— Selected extract —
=== Begin Enclosure ===

The Making of a Chemist

Chemists are made, not (save a very few) born. I started about age 10, when I acquired a chemistry set. In those days, the set of choice was an A.C. Gilbert (still very much around; check out the Amazon official site). I haven’t seen a set since the mid Fifties, but I’m sure they’ve been sanitized to the point of boredom.

Back in the day, a Gilbert set could be used, for example, to produce a gas with a “diabolical odor” like rotten eggs. Naturally, I had to try it out in my unventilated lab in the basement. The procedure called for heating sulfur and paraffin in a test tube (I have never heard of this method,to this day),but it sure worked! Unfortunately, I developed a world class headache and nausea. Years later, I found out that hydrogen sulfide was as toxic as hydrogen cyanide, the active ingredient in gas chambers. I’m sure the lawyers have gotten involved and spoiled a lot of fun (and probably saved some lives).

The rather small amount of chemicals in the set needed replenishment from time to time. You could buy stuff from Gilbert, but you’d pay the price. Fortunately, a friend recommended John H.Wynn, who sold chemicals to chemistry majors. To get to Wynn’s shop on West 23rd Street involved a subway ride (with one transfer from GG local train to the F express) from our home in Queens. I was 11 at the time, and my brother Alfred was 7. I needed to take him along (there’s strength in numbers, after all). My parents’ sole concern was that we had to dress suitably in case we met someone we knew (after all, NYC’s population was 7 million at the time), since we were going to the City. Imagine trusting kids to do this, in this day and time…….

We made the trek several times over a few years, to the point where Mr. Wynn trusted us to buy concentrated sulfuric and nitric acids (but not glycerin, which would have enabled us to make nitroglycerin, which is truly bad stuff).

We also dabbled in gunpowder and pipe bombs for the Fourth of July,and tried out small scale making of moonshine. I won’t bore you with the “how” of these pursuits. There are plenty of them on the Internet).

=== End Enclosure ===

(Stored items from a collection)

=== Begin Enclosure ===

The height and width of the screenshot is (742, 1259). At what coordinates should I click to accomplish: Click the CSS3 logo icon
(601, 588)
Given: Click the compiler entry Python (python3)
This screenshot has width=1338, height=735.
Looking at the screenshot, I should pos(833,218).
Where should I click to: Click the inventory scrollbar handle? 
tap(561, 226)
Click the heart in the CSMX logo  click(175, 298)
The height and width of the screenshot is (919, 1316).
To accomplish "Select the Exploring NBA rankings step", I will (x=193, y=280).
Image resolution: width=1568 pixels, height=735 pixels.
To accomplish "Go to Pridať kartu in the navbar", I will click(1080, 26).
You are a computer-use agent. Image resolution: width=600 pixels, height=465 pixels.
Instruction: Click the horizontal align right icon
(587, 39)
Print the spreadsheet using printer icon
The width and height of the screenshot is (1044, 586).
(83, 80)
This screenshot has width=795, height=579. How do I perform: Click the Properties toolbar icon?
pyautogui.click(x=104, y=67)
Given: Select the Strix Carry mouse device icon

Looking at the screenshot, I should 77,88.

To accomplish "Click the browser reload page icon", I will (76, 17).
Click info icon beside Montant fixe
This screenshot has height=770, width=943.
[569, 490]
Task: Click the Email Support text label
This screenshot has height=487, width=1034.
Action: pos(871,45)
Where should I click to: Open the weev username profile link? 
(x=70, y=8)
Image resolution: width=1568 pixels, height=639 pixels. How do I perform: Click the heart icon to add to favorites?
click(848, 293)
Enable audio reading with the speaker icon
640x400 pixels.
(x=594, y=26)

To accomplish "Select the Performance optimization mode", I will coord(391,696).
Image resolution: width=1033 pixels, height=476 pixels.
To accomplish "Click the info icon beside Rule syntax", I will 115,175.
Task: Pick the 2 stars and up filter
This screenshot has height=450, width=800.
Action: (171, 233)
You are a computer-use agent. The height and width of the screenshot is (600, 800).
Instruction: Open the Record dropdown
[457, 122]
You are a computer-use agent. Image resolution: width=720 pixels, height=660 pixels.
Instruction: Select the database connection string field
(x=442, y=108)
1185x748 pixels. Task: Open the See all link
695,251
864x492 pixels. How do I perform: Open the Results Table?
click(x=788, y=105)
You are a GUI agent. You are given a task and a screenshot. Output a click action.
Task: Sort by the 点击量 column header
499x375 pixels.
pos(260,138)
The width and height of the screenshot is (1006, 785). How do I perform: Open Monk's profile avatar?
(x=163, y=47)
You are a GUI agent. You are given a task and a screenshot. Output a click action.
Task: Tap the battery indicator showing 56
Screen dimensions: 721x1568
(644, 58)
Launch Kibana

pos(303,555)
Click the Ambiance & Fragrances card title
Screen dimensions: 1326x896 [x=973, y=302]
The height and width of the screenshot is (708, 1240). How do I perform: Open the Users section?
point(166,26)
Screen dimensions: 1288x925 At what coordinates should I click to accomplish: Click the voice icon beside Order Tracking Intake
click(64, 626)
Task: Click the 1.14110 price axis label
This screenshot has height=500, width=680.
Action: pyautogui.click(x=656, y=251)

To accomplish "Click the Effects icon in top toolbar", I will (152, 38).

=== End Enclosure ===

— Exercise instructions —
(a) Answer these about the piece on the making of a chemist:
(i) At about what age did the writer start with chemistry?
(ii) On what street was Wynn's shop?
(iii) Which acids did Mr. Wynn trust the boys to buy?
(b) Render this sentence from the piece on the making of a chemist in Spanish: "Chemists are made, not (save a very few) born."
(c) From the piece on the making of a chemist, repeat everything from "Chemists are made, not" down to "point of boredom.", word for word.
Rely only on the text about the making of a chemist, not on the records.

— Answers for the tasks —
(a)
(i) About age 10.
(ii) West 23rd Street.
(iii) Concentrated sulfuric and nitric acids.

(b) Los químicos se hacen, no (salvo unos pocos) nacen.

(c)
Chemists are made, not (save a very few) born. I started about age 10, when I acquired a chemistry set. In those days, the set of choice was an A.C. Gilbert (still very much around; check out the Amazon official site). I haven’t seen a set since the mid Fifties, but I’m sure they’ve been sanitized to the point of boredom.